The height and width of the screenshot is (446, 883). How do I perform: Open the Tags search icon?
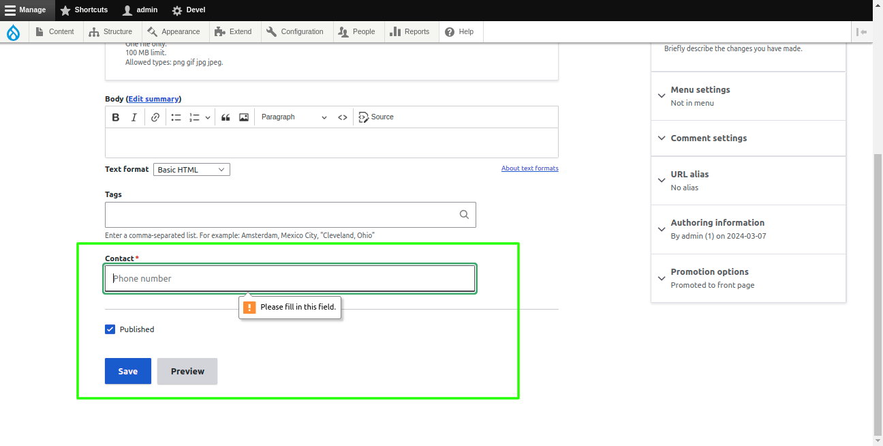(x=464, y=214)
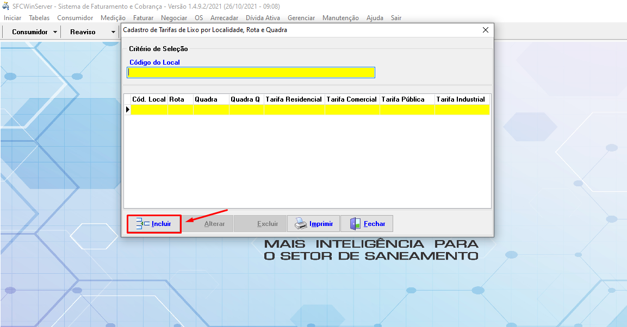Expand the Reaviso toolbar dropdown arrow
The width and height of the screenshot is (627, 327).
[113, 32]
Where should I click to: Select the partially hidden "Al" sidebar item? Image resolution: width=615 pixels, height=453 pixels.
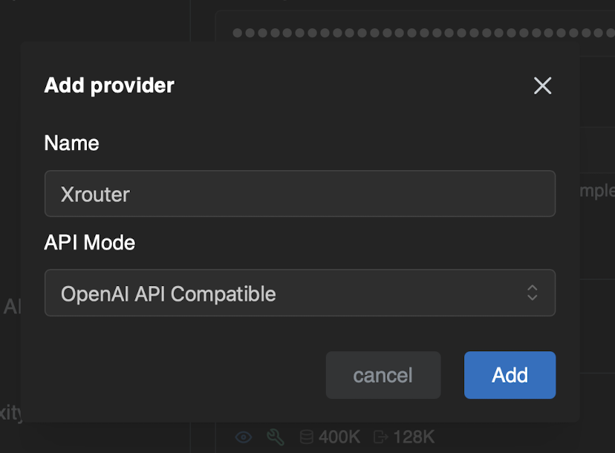tap(11, 307)
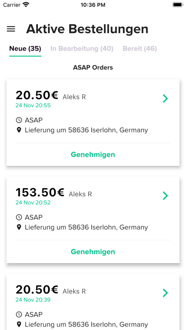Click clock icon on first 20.50€ order
Screen dimensions: 186x330
pyautogui.click(x=19, y=120)
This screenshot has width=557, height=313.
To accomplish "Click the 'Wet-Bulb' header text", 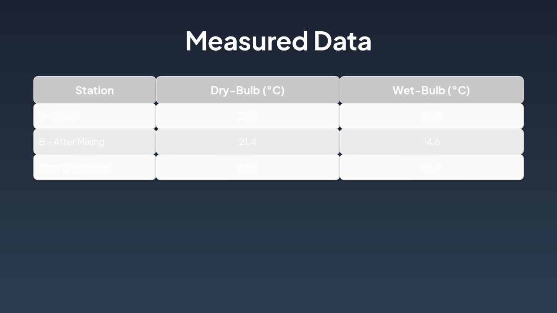I will [x=419, y=90].
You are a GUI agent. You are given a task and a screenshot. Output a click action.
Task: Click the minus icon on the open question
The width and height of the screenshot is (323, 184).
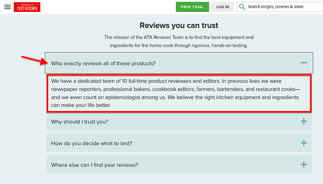304,63
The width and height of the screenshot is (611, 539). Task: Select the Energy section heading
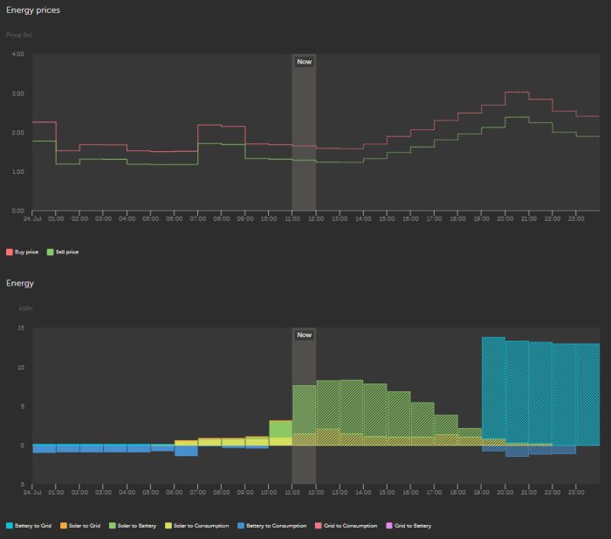(x=20, y=283)
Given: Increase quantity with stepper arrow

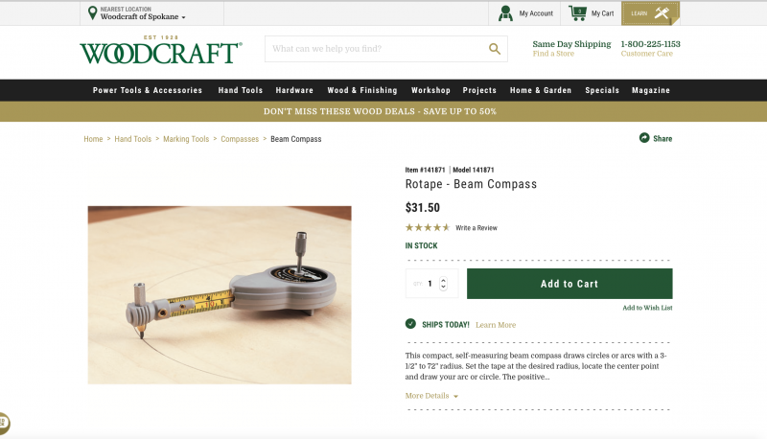Looking at the screenshot, I should [443, 280].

* **What to produce**:
Copy out only the lines beginning at the line with "You are a GUI" and ending at the last line of the entries. Keep them exact; drop pictures.

* **Response to this task**:
You are a GUI agent. You are given a task and a screenshot. Output a click action.
Task: Click the minus icon on the open question
The width and height of the screenshot is (323, 184).
304,63
The width and height of the screenshot is (611, 539). Task: Select the Energy section heading
(x=20, y=283)
Given: Increase quantity with stepper arrow

Looking at the screenshot, I should [443, 280].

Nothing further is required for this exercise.